Rewrite the records below, replacing "Expand" with "Open" and leaving everything else unchanged. Omit the pictures from your answer.

--- Task inputs ---
- - - - - - -

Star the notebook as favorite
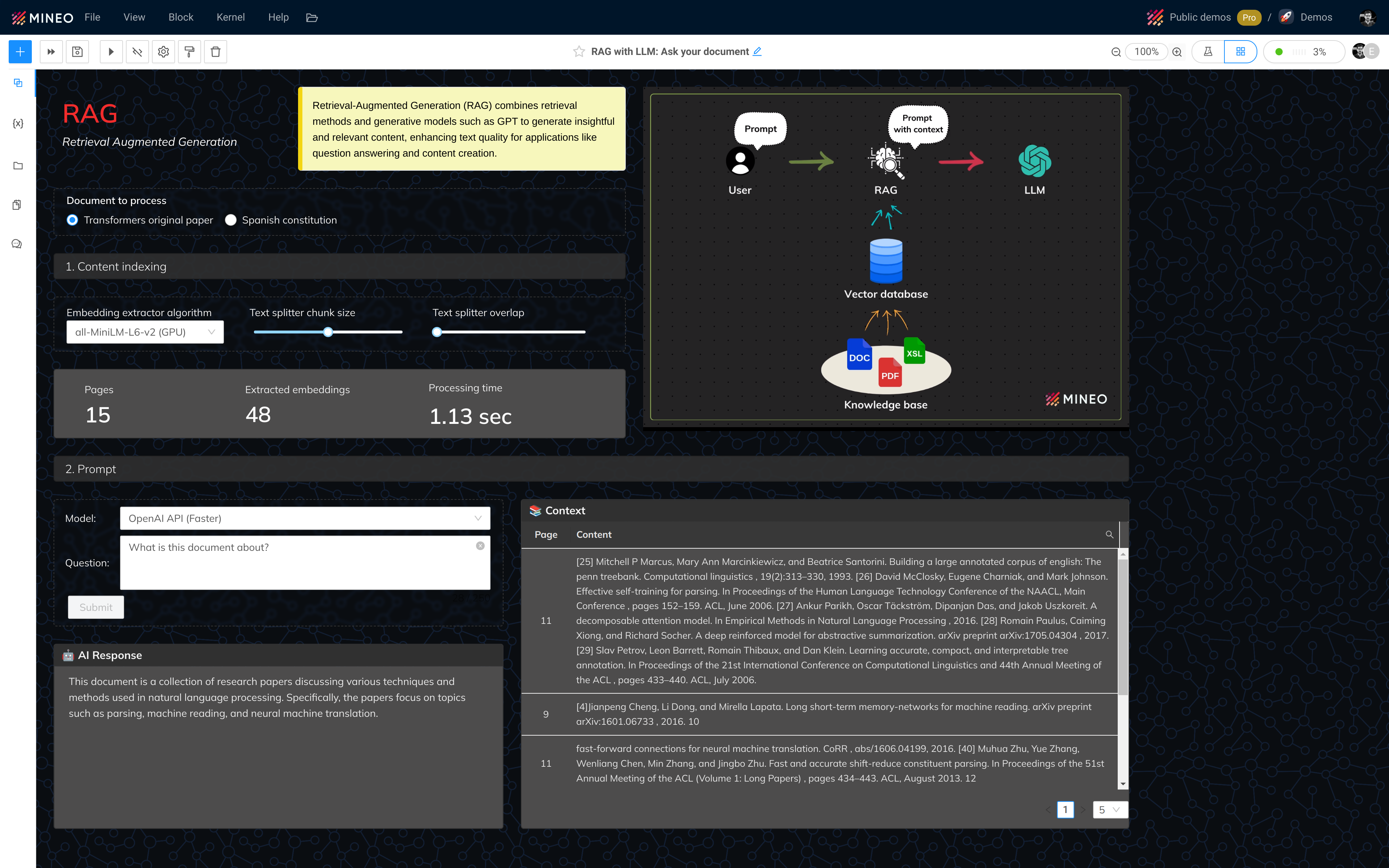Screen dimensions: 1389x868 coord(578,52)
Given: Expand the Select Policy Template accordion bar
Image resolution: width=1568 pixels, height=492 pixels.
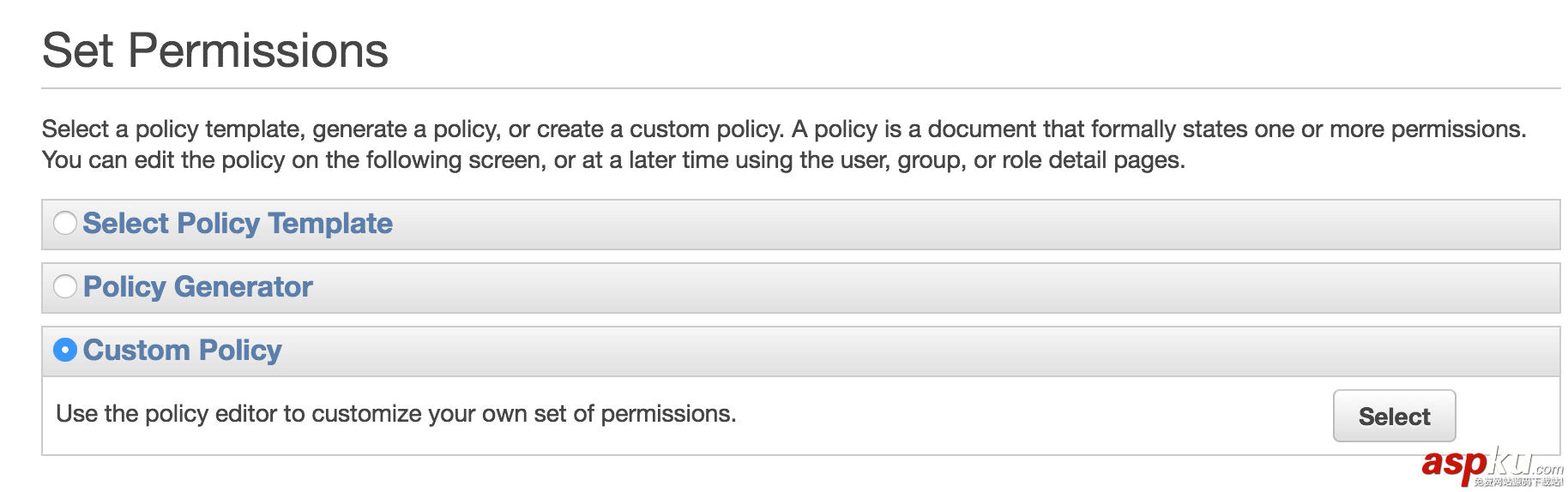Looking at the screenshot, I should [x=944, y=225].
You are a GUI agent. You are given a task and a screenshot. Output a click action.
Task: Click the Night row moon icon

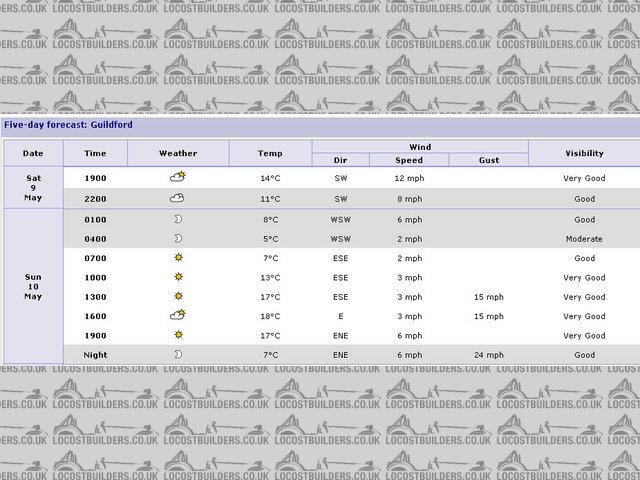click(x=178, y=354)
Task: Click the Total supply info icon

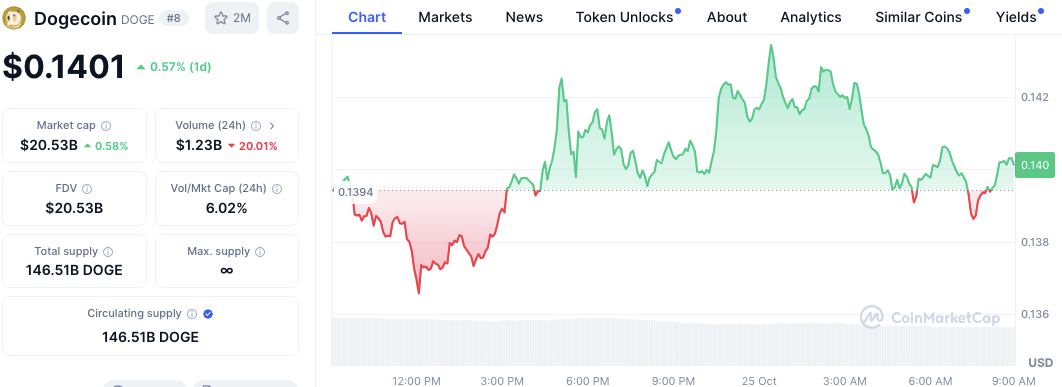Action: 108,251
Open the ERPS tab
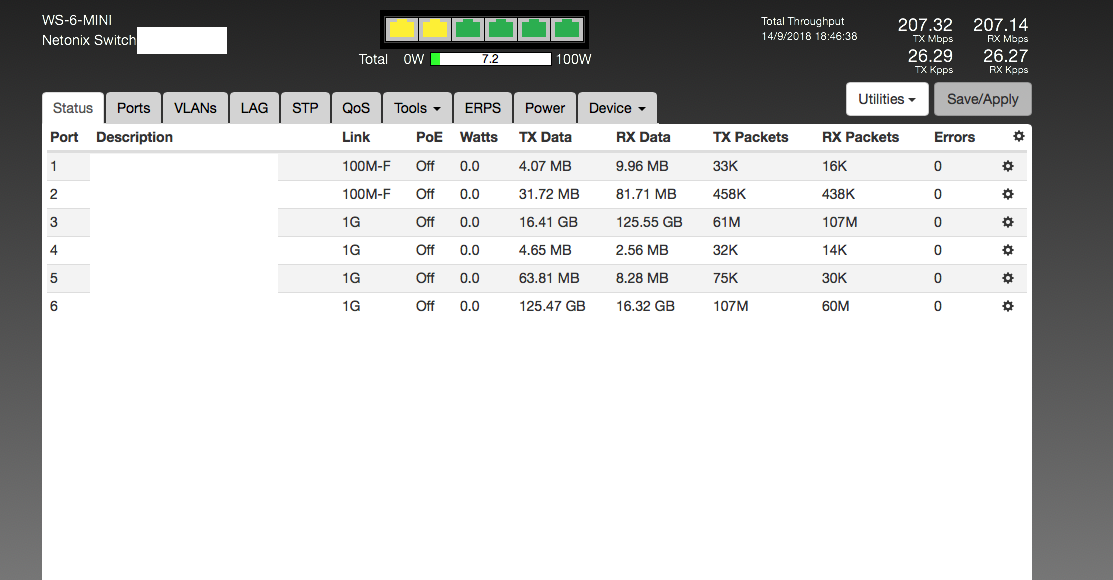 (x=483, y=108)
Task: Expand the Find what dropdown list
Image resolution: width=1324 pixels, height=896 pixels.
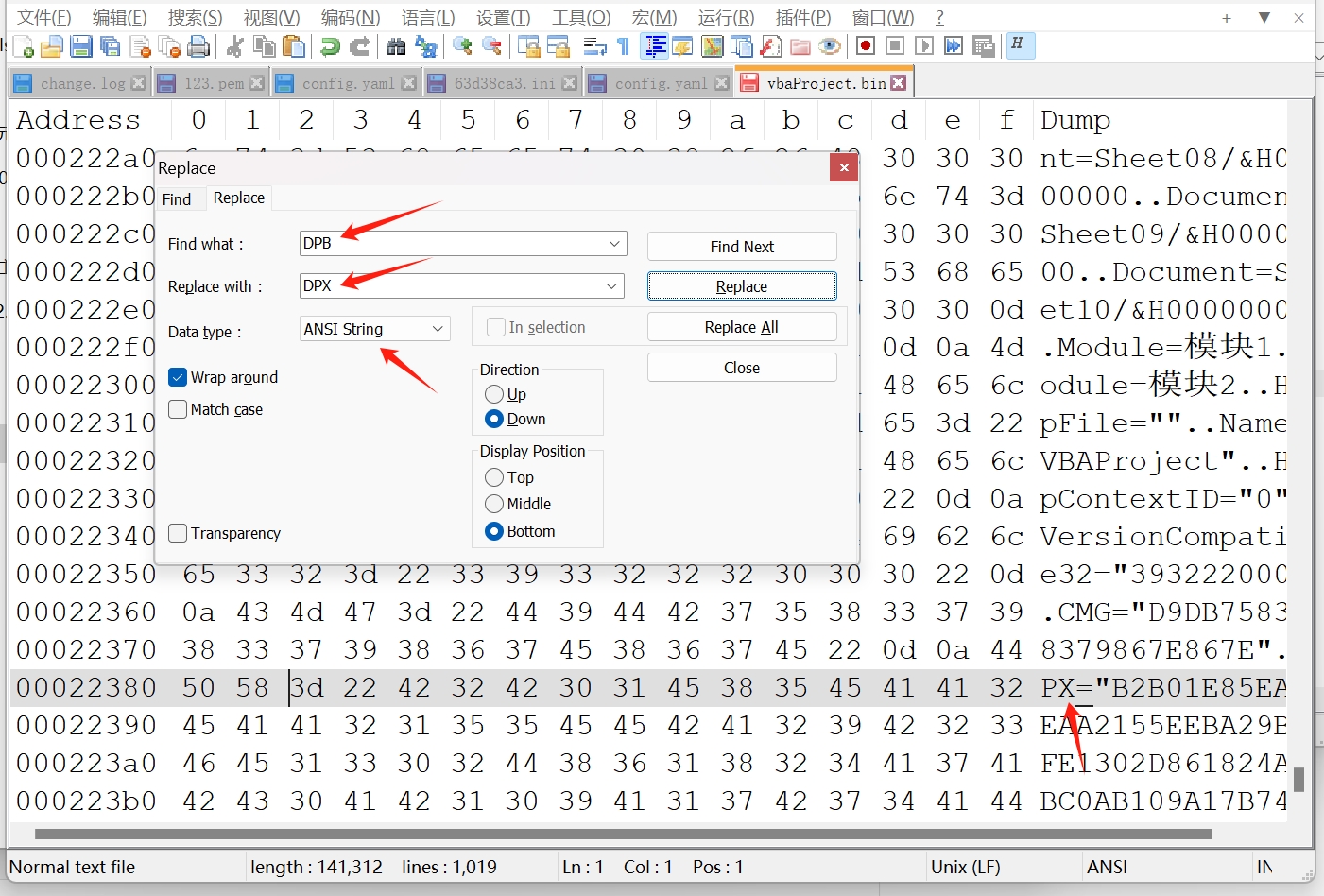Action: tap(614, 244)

- - - - - - -

--- Result of the exercise ---
Star the notebook as favorite
Screen dimensions: 1389x868 coord(578,52)
Given: Open the Select Policy Template accordion bar
Image resolution: width=1568 pixels, height=492 pixels.
Looking at the screenshot, I should [x=944, y=225].
You are a GUI agent. You are given a task and a screenshot. Output a click action.
Task: Click the Night row moon icon

click(x=178, y=354)
Task: Click the Total supply info icon

Action: 108,251
Open the ERPS tab
 (x=483, y=108)
Task: Open the Find what dropdown list
Image resolution: width=1324 pixels, height=896 pixels.
Action: tap(614, 244)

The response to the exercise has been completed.